YOUR OBJECTIVE:
Scan the records below for the line with "This screenshot has width=1513, height=568." and the line with "Tap the lock". Repeat those two lines and every line between them exactly, and nothing else.

[Dataset entries]
*** Begin section ***
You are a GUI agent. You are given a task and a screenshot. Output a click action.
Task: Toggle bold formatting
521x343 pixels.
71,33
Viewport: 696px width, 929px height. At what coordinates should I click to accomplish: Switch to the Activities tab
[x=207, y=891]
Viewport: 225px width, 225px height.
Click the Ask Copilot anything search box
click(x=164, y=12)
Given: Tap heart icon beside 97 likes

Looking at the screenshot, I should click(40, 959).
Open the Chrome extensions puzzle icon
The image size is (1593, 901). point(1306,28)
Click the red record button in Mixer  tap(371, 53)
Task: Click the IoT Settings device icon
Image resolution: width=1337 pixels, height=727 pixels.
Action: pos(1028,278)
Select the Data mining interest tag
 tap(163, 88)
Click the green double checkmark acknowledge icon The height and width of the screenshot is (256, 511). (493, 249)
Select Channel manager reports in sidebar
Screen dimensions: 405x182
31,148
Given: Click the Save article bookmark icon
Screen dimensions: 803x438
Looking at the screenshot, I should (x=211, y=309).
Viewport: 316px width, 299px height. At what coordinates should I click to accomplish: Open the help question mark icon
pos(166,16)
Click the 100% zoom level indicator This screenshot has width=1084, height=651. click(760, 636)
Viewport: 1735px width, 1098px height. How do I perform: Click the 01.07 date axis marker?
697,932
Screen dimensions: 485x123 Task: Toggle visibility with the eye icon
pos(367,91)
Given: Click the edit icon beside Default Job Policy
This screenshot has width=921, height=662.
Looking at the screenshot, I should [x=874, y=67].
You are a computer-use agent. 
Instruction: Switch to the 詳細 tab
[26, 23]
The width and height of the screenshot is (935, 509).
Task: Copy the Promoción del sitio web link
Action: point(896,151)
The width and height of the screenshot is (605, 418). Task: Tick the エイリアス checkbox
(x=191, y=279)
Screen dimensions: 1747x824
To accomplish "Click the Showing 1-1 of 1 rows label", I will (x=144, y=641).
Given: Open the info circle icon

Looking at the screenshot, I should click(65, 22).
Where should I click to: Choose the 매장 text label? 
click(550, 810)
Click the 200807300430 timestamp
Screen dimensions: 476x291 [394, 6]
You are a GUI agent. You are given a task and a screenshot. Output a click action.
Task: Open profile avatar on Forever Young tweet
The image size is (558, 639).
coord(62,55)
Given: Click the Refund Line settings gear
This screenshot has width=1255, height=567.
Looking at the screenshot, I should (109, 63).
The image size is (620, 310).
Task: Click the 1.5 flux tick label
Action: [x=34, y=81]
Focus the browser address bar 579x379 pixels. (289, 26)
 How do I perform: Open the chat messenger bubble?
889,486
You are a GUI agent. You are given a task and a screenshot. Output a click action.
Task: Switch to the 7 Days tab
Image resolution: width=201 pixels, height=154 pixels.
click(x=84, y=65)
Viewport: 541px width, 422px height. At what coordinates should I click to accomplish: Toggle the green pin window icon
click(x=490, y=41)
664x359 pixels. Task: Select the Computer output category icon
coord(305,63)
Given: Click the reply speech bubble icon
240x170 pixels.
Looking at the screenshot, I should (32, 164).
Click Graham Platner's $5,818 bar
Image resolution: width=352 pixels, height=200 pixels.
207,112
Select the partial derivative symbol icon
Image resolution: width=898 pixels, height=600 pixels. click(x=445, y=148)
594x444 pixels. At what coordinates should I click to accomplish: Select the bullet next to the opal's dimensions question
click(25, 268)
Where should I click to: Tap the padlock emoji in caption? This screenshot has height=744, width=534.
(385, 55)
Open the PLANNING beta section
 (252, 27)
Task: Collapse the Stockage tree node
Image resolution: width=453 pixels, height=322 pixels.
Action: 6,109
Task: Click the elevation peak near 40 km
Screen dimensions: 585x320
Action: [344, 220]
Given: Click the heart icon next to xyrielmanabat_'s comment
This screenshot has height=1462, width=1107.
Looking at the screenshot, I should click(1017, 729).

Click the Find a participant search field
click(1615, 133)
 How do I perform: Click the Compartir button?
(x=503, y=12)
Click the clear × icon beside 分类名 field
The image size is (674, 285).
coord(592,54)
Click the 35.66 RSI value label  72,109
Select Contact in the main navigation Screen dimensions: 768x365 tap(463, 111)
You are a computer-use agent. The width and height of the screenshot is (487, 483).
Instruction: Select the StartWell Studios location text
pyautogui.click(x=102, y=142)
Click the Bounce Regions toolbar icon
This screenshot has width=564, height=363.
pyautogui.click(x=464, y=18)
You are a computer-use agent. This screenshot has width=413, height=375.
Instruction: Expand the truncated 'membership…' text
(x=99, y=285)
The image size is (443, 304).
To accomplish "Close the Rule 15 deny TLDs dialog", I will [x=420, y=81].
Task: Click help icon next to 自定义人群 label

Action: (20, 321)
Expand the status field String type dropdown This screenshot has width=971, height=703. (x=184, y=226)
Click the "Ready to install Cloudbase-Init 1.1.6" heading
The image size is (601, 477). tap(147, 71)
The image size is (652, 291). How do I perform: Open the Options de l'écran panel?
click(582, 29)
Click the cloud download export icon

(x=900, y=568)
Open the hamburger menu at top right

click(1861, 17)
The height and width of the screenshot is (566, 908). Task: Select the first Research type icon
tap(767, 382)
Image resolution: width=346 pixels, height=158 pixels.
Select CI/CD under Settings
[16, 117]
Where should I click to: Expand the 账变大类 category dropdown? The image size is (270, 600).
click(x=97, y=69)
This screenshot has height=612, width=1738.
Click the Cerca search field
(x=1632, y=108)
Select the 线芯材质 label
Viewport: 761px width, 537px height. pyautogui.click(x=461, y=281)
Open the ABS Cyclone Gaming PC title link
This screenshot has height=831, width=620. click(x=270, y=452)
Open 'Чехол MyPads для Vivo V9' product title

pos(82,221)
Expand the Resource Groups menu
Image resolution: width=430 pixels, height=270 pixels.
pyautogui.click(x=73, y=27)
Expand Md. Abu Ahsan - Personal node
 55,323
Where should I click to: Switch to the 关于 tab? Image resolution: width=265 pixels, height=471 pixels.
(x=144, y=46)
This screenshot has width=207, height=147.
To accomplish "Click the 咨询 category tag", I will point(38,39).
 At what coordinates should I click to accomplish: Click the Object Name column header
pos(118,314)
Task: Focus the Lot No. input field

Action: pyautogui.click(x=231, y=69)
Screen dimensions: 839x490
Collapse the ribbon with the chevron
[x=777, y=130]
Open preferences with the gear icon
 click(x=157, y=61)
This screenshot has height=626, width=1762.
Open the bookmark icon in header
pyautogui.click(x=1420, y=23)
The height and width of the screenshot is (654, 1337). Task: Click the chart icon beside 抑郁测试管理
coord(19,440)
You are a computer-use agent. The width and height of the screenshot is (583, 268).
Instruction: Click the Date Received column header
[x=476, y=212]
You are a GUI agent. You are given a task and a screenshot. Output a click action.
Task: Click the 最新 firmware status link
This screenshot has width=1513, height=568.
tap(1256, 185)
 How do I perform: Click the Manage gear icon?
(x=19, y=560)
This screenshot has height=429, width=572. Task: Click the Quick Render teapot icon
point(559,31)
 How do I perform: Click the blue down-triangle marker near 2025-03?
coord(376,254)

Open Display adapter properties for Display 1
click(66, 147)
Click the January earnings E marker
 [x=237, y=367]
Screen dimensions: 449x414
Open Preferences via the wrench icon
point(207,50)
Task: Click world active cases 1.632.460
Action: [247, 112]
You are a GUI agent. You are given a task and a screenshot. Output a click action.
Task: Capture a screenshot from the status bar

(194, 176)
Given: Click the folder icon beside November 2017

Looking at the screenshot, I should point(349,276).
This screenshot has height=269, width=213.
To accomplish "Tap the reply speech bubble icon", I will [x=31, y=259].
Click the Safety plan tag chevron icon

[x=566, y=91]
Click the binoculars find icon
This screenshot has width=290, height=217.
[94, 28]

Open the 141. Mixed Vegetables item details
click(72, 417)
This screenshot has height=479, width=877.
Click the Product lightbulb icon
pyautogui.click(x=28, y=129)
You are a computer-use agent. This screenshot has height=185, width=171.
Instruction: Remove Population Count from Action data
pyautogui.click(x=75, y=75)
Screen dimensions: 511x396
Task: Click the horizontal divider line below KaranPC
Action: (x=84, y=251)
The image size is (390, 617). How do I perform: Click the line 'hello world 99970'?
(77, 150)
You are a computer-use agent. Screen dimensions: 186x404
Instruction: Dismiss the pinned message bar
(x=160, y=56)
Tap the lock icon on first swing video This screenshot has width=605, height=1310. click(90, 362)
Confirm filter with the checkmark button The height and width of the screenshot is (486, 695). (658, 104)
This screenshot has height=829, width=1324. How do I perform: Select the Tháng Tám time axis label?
*** End section ***
TASK OUTPUT:
This screenshot has width=1513, height=568.
tap(1256, 185)
 How do I perform: Click the Manage gear icon?
(x=19, y=560)
This screenshot has height=429, width=572. Task: Click the Quick Render teapot icon
point(559,31)
 How do I perform: Click the blue down-triangle marker near 2025-03?
coord(376,254)

Open Display adapter properties for Display 1
click(66, 147)
Click the January earnings E marker
 [x=237, y=367]
Screen dimensions: 449x414
Open Preferences via the wrench icon
point(207,50)
Task: Click world active cases 1.632.460
Action: [247, 112]
You are a GUI agent. You are given a task and a screenshot. Output a click action.
Task: Capture a screenshot from the status bar

(194, 176)
Given: Click the folder icon beside November 2017

Looking at the screenshot, I should point(349,276).
This screenshot has height=269, width=213.
To accomplish "Tap the reply speech bubble icon", I will [x=31, y=259].
Click the Safety plan tag chevron icon

[x=566, y=91]
Click the binoculars find icon
This screenshot has width=290, height=217.
[94, 28]

Open the 141. Mixed Vegetables item details
click(72, 417)
This screenshot has height=479, width=877.
Click the Product lightbulb icon
pyautogui.click(x=28, y=129)
You are a computer-use agent. This screenshot has height=185, width=171.
Instruction: Remove Population Count from Action data
pyautogui.click(x=75, y=75)
Screen dimensions: 511x396
Task: Click the horizontal divider line below KaranPC
Action: (x=84, y=251)
The image size is (390, 617). How do I perform: Click the line 'hello world 99970'?
(77, 150)
You are a computer-use agent. Screen dimensions: 186x404
Instruction: Dismiss the pinned message bar
(x=160, y=56)
Tap the lock icon on first swing video This screenshot has width=605, height=1310. click(90, 362)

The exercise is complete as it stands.